[What the task asks] Locate every line below that contains the word "computer" and copy it.

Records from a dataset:
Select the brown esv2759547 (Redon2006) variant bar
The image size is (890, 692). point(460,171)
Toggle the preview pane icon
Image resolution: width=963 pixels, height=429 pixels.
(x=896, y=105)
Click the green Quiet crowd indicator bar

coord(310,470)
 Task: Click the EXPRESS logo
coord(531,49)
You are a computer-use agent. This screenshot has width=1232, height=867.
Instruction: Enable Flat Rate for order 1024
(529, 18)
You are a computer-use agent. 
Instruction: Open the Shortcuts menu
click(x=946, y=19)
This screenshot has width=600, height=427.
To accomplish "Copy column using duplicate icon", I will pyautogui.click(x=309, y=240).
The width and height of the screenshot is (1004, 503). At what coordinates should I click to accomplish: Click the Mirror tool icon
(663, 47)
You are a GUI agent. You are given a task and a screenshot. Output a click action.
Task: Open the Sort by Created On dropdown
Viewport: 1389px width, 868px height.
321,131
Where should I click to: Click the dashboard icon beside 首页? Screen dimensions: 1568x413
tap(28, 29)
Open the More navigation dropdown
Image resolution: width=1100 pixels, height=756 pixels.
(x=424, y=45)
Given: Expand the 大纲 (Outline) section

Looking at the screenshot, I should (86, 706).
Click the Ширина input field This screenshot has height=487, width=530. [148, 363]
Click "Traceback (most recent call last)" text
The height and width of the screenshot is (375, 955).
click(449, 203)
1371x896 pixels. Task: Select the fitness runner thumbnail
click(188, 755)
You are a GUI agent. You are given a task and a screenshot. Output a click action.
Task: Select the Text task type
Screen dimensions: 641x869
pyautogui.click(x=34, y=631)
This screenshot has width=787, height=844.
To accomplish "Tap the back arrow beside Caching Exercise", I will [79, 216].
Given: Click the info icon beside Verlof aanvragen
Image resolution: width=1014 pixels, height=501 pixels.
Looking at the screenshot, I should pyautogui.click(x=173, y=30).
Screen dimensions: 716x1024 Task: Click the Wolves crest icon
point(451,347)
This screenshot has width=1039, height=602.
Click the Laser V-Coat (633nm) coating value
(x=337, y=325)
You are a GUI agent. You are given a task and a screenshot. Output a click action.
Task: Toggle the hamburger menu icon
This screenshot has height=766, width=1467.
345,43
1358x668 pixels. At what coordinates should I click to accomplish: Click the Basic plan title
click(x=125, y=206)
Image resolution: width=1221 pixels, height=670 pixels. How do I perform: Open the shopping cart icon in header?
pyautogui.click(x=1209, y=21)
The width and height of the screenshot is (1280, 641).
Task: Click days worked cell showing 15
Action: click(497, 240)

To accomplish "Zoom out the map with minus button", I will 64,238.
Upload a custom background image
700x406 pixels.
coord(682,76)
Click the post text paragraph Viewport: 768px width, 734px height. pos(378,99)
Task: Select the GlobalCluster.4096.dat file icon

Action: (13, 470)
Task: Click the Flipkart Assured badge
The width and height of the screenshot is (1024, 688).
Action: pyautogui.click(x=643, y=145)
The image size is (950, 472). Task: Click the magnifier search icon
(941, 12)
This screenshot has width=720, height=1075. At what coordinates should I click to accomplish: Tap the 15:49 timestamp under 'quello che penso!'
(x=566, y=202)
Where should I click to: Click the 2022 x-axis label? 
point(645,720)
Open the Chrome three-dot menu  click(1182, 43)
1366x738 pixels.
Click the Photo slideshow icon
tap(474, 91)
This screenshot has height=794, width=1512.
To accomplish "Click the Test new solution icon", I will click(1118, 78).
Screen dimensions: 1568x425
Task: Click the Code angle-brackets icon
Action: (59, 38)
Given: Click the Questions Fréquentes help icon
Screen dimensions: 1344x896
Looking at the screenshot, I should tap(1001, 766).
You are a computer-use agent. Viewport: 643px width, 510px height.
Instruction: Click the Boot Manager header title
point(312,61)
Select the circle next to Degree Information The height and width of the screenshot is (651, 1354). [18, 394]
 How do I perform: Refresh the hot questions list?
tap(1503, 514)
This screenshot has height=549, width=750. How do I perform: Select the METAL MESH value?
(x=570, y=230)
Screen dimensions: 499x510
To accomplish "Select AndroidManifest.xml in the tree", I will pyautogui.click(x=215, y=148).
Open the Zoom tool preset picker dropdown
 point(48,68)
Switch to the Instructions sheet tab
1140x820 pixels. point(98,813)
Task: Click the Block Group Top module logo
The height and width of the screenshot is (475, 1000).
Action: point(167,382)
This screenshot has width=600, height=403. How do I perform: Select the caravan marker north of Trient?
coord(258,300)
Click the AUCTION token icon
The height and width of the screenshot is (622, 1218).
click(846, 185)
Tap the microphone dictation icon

[Written response]
You are a computer-use agent. This screenshot has width=1232, height=867.
You are a computer-use agent. 
You are a computer-use agent. Viewport: 643px width, 510px height.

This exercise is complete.